The ultimate expression of this is nuclear deterrence - an absolute stubbornness and refusal to understand the other side's point of view, expressed through applying force and risking global destruction just to win a fight, just to ensure that you come out with the advantage, even if there was a peaceful way that could have resolved the issue. Because it's not about getting what a nation needs - it's about getting what a government wants, and in places of illogical greed, excessive force works wonders. Gun violence reflects this not in practical use but in the grand, political concept, as the government refuses to assuage fears of enforcing power and violating rights, while the gun-owning public refuses to accept the many innocent deaths that easy firearm access has caused for years, and both will push their respective agendas until one wins, and for those caught in the middle, all they can do is hope things turn out well.
The ideal solution with both cases would be to destroy every last one of the weapons in question - nuclear weapons and guns alike.

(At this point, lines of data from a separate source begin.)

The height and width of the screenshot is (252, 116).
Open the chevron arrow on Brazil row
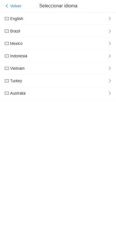pos(110,31)
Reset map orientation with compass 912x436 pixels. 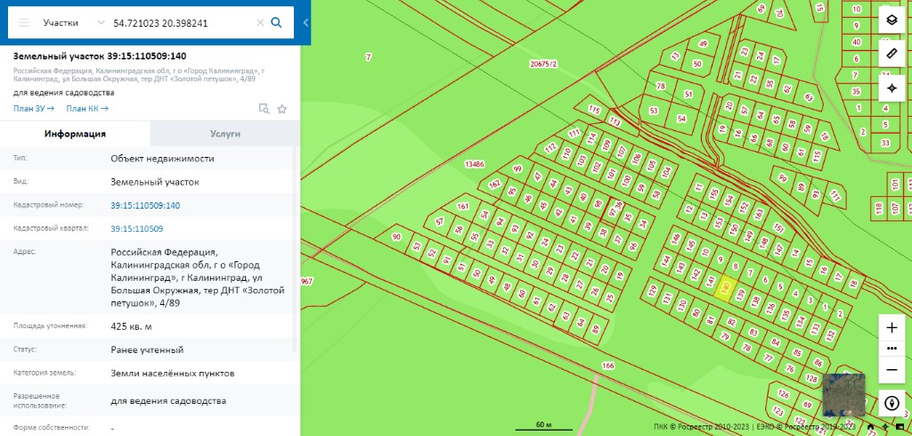891,403
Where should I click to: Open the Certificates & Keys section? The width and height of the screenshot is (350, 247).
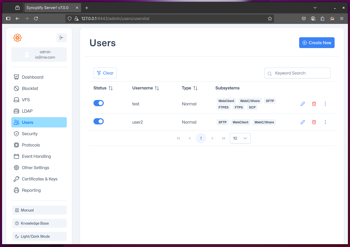click(x=40, y=179)
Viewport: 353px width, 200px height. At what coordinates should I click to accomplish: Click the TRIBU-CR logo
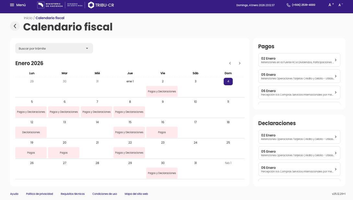tap(101, 5)
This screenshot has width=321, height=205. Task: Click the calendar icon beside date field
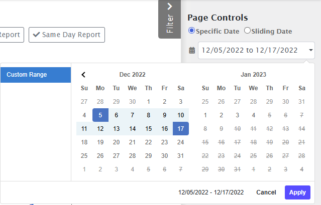[x=192, y=50]
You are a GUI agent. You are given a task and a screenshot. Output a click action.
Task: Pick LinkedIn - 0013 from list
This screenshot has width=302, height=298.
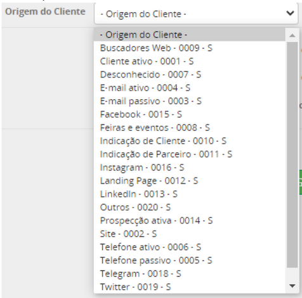point(190,194)
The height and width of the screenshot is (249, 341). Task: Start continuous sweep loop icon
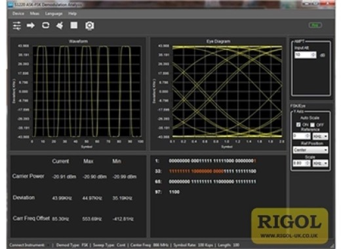pos(45,26)
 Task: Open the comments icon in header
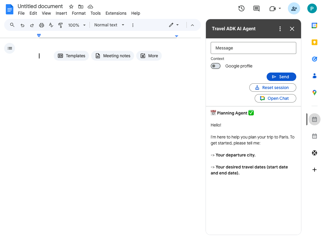[256, 9]
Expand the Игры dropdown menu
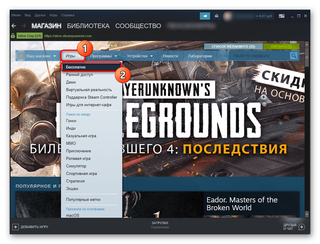The image size is (320, 244). coord(73,56)
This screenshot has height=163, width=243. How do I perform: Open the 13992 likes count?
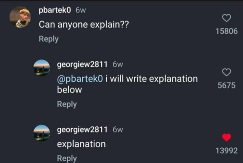[226, 151]
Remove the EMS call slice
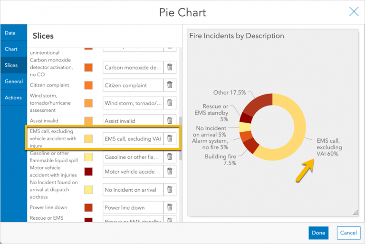The image size is (365, 244). [x=170, y=139]
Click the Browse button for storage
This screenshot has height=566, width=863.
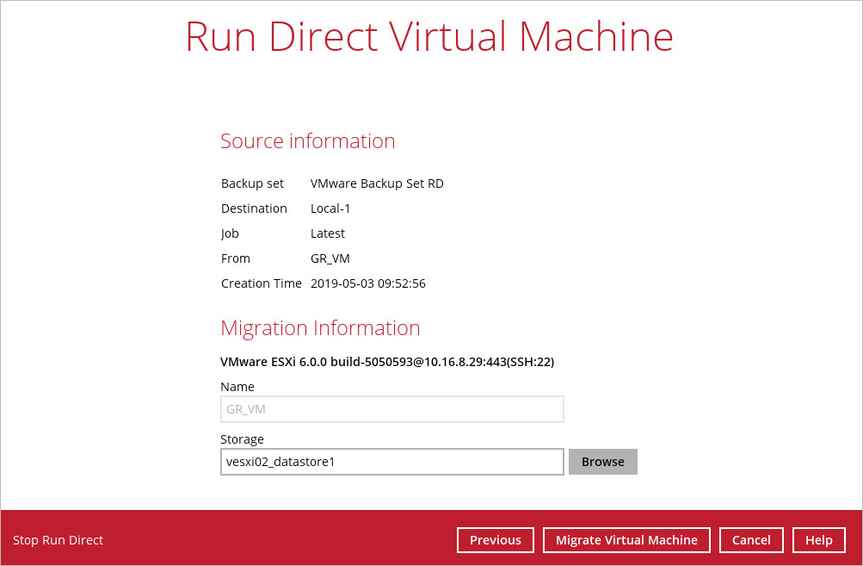[602, 462]
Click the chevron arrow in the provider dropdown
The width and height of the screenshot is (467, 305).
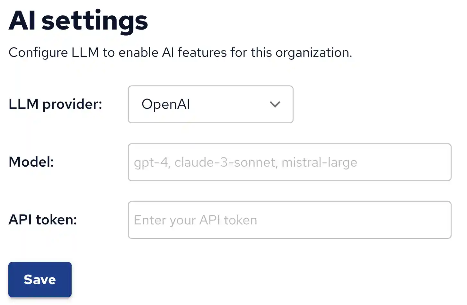point(275,104)
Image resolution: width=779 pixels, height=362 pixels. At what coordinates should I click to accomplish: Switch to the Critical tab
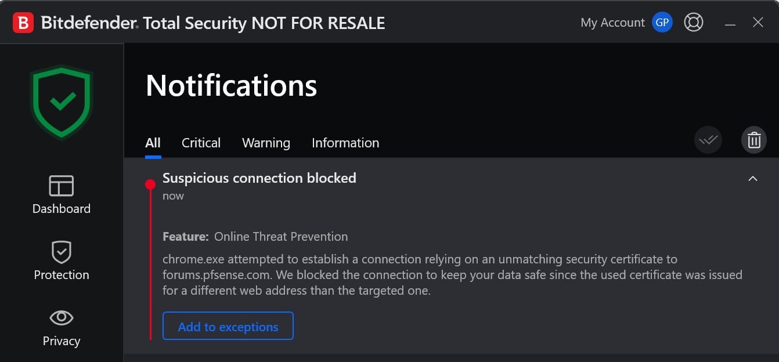[x=201, y=143]
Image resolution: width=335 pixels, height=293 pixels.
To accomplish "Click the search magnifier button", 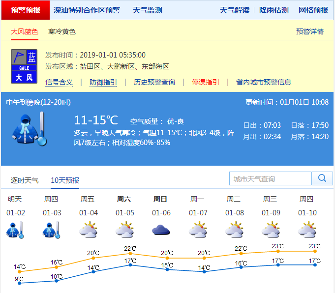I will coord(323,178).
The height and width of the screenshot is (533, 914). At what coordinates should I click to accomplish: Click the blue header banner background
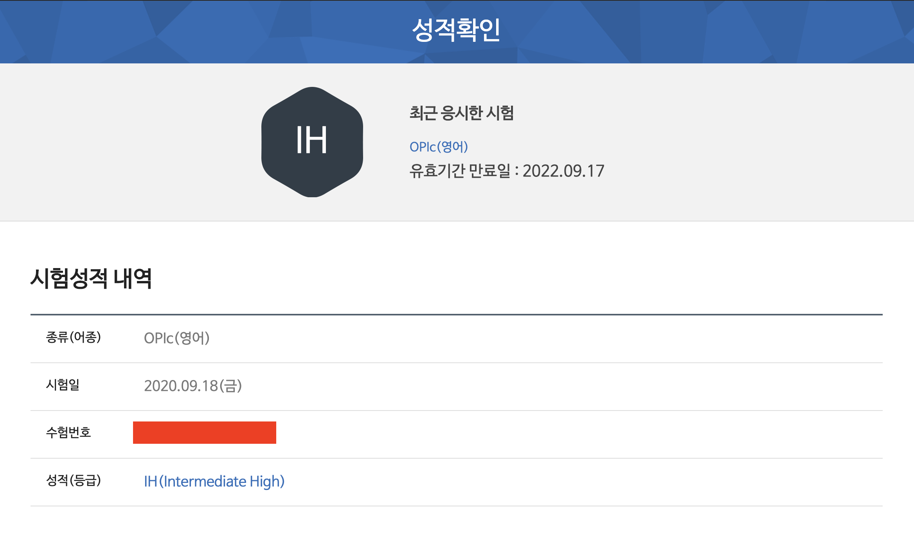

If neither side is capable of using them to begin with, nothing changes except the ease with which either side is able to kill en masse. No one trusts anyone enough to be the first one to give it up, which means until we have a little more reason in the world, we can't undo what has been done. But one can hope that diplomacy will prevail, and we'll see conflict with others as a puzzle to be solved, and not a contest of beating each other into submission.